Beijing (ANTARA News/AFP) - China muak dengan Reformasi "lamban" junta militer di Myanmar dan khawatir para jenderal yang berkuasa tidak dapat melindungi kepentingannya di negara itu, kata telegram diplomatik AS yang dibocorkan.

China merupakan penyuplai persenjataan kepada tetangga bagian selatannya dan pembeli sumber daya alamnya. China juga menjadi sekutu utama junta di panggung internasional, namun telegram rahasia yang dirilis oleh WikiLeaks menuturkan cerita yang berbeda.

"China jelas muak dengan lambannya rejim Than Shwe," diplomat puncak AS di Yangon, Shari Villarosa, menulis memo pada Januari 2008 ringkasan pertemuan dengan duta besar China pada waktu itu.

"China tidak dapat lagi menggantungkan diri pada para jenderal untuk melindungi kepentingannya disini, dan mengakui perlunya memerantarai sejumlah solusi yang mempertahankan perdamaian," katanya, menyusul unjuk rasa jalanan massal pada 2007 yang berakhir dengan kekerasan berdarah.

# [Rumusan Soal 1]
Ketik ulang bagian berita tentang China dan Myanmar, mulai dari "Beijing (ANTARA News/AFP)" dan terus sampai "pada waktu itu.".
# [Rumusan Soal 2]
Jawablah pertanyaan berikut berdasarkan berita tentang China dan Myanmar.
(a) Siapa diplomat puncak AS di Yangon yang menulis memo itu?
(b) Pada bulan dan tahun berapa memo itu ditulis?
(c) Siapa yang merilis telegram rahasia tersebut?
# [Rumusan Soal 3]
Tuliskan lanjutan berita tentang China dan Myanmar, dimulai setelah kalimat terakhirnya.

(Catatan teks dan penunjukan elemen)
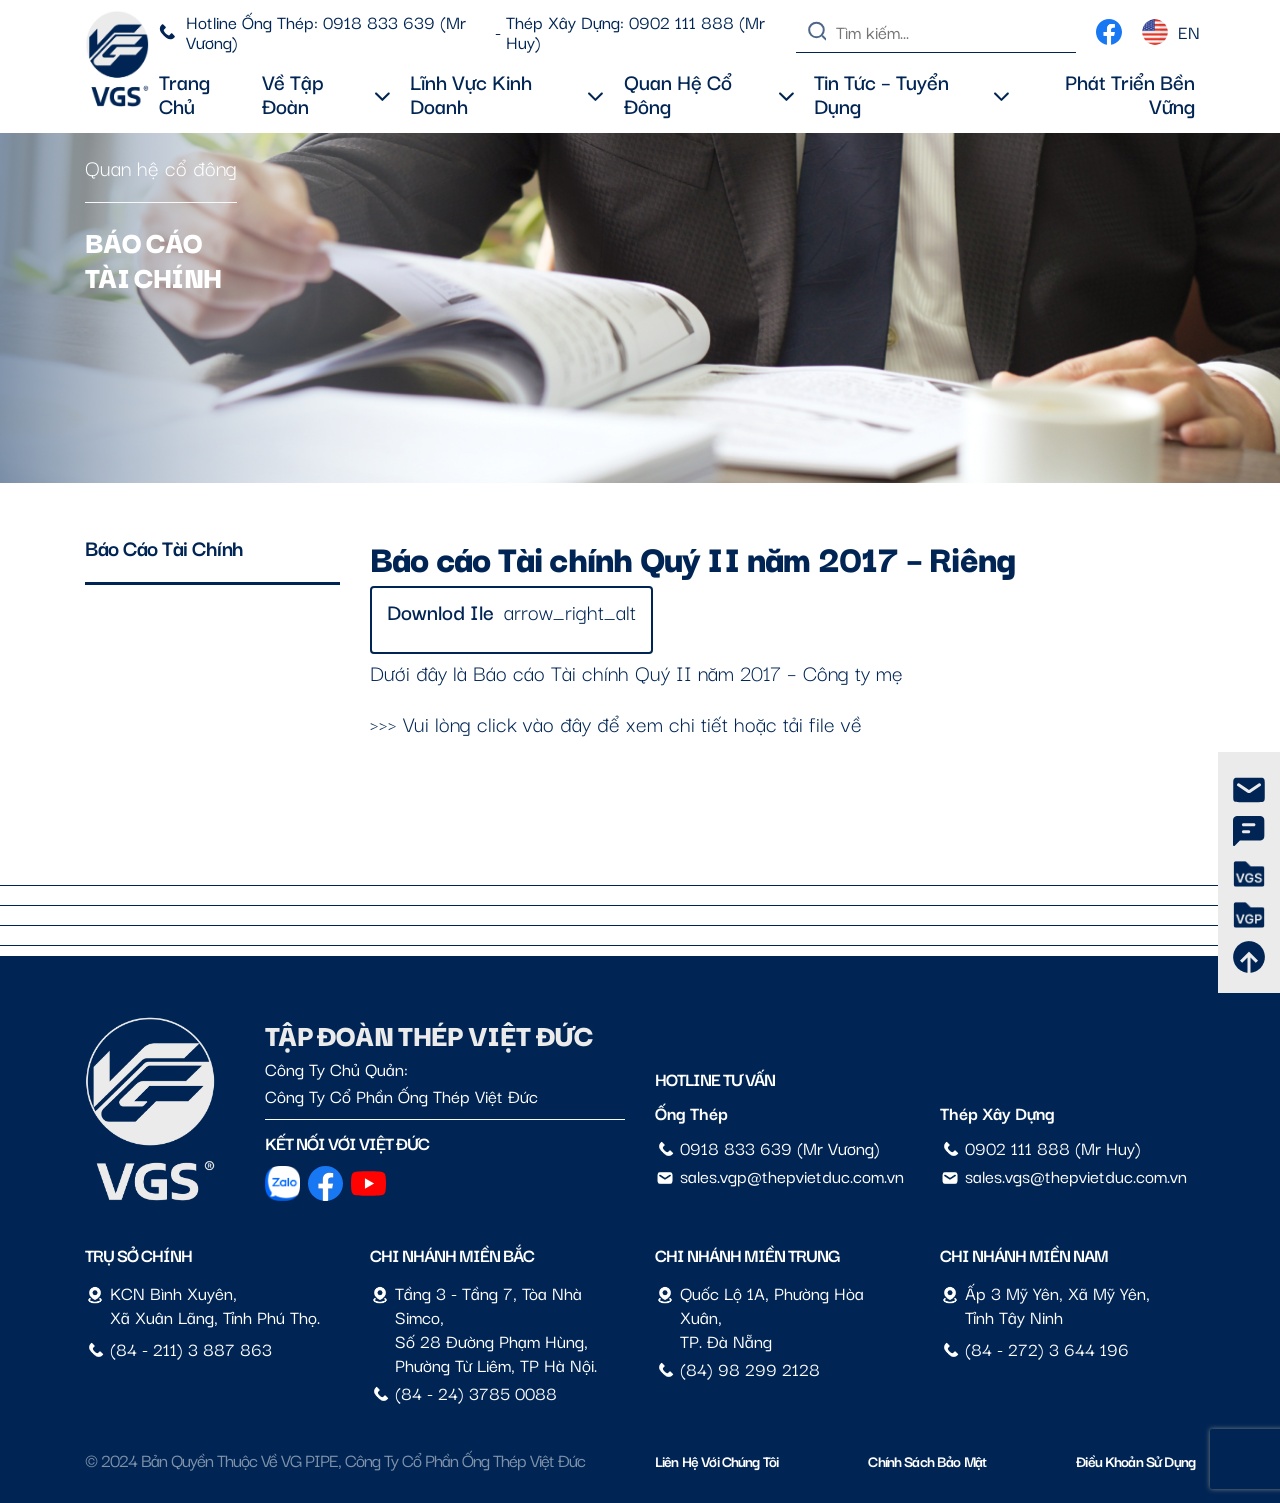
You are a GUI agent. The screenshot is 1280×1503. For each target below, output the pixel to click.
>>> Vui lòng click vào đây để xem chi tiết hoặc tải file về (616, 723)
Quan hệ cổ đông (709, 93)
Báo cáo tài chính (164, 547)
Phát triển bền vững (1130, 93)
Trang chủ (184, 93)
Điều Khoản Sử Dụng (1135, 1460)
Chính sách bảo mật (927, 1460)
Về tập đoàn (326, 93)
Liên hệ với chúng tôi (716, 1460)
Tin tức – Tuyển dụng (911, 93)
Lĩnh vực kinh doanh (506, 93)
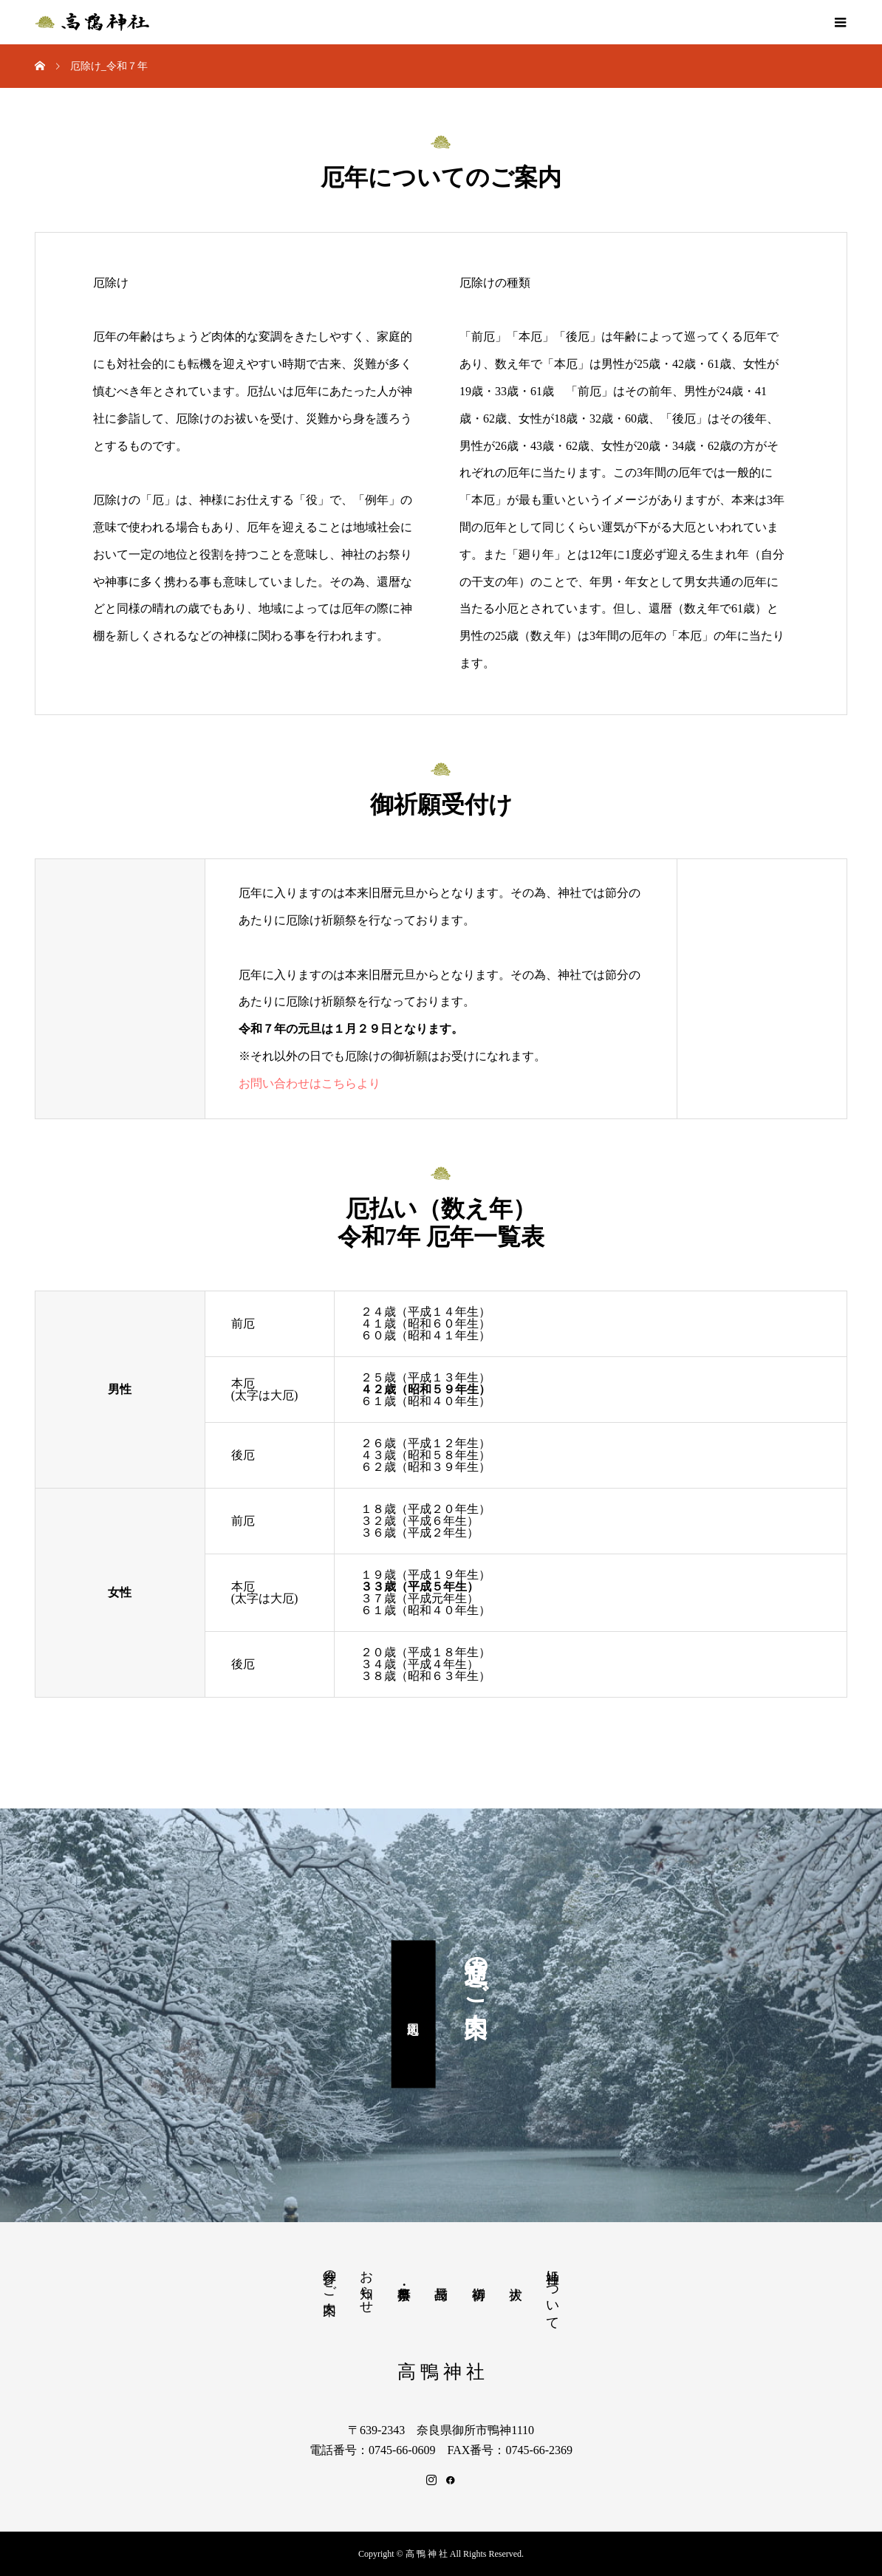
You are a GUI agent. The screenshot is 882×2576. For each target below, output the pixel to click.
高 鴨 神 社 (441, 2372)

# [Jawaban Akhir 1]
Beijing (ANTARA News/AFP) - China muak dengan Reformasi "lamban" junta militer di Myanmar dan khawatir para jenderal yang berkuasa tidak dapat melindungi kepentingannya di negara itu, kata telegram diplomatik AS yang dibocorkan.

China merupakan penyuplai persenjataan kepada tetangga bagian selatannya dan pembeli sumber daya alamnya. China juga menjadi sekutu utama junta di panggung internasional, namun telegram rahasia yang dirilis oleh WikiLeaks menuturkan cerita yang berbeda.

"China jelas muak dengan lambannya rejim Than Shwe," diplomat puncak AS di Yangon, Shari Villarosa, menulis memo pada Januari 2008 ringkasan pertemuan dengan duta besar China pada waktu itu.

# [Jawaban Akhir 2]
(a) Shari Villarosa.
(b) Januari 2008.
(c) WikiLeaks.

# [Jawaban Akhir 3]
"Duta besar China itu tidak lagi mencoba untuk mempertahankan rejim tersebut, dan mengakui bahwa para jenderal itu telah membuat situasi buruk menjadi lebih buruk," katanya.

Telegram tersebut menambahkan bahwa setelah upaya China untuk mendesakkan reformasi telah berakhir "tanpa hasil yang nyata", Bejing bersedia untuk bekerja bersama dengan Amerika Serikat untuk memaksa para jenderal itu kembali ke meja perundingan.

Telegram lain dari Januari 2008 dari kedubes AS di Beijing mengutip seorang pejabat kementerian luar negeri China yang mengatakan China ingin melihat junta mengambil "langkah berani" untuk memperbaiki kehidupan rakyat Myanmar.

Telegram itu mengutip pejabat yang sama yang mengatakan China ingin melihat "rekonsiliasi nasional melalui dialog dengan Aung San Suu Kyi dan para pendukung demokrasi".

Pemimpin oposisi berusia 65 tahun dan peraih Nobel perdamaian, yang menghabiskan 15 tahun dari 21 tahun terakhir di bawah tahanan rumah, dibebaskan bulan lalu, beberapa hari sesudah pemilu jarang yang secara luas dikecam oleh para pengamat asing sebagai palsu.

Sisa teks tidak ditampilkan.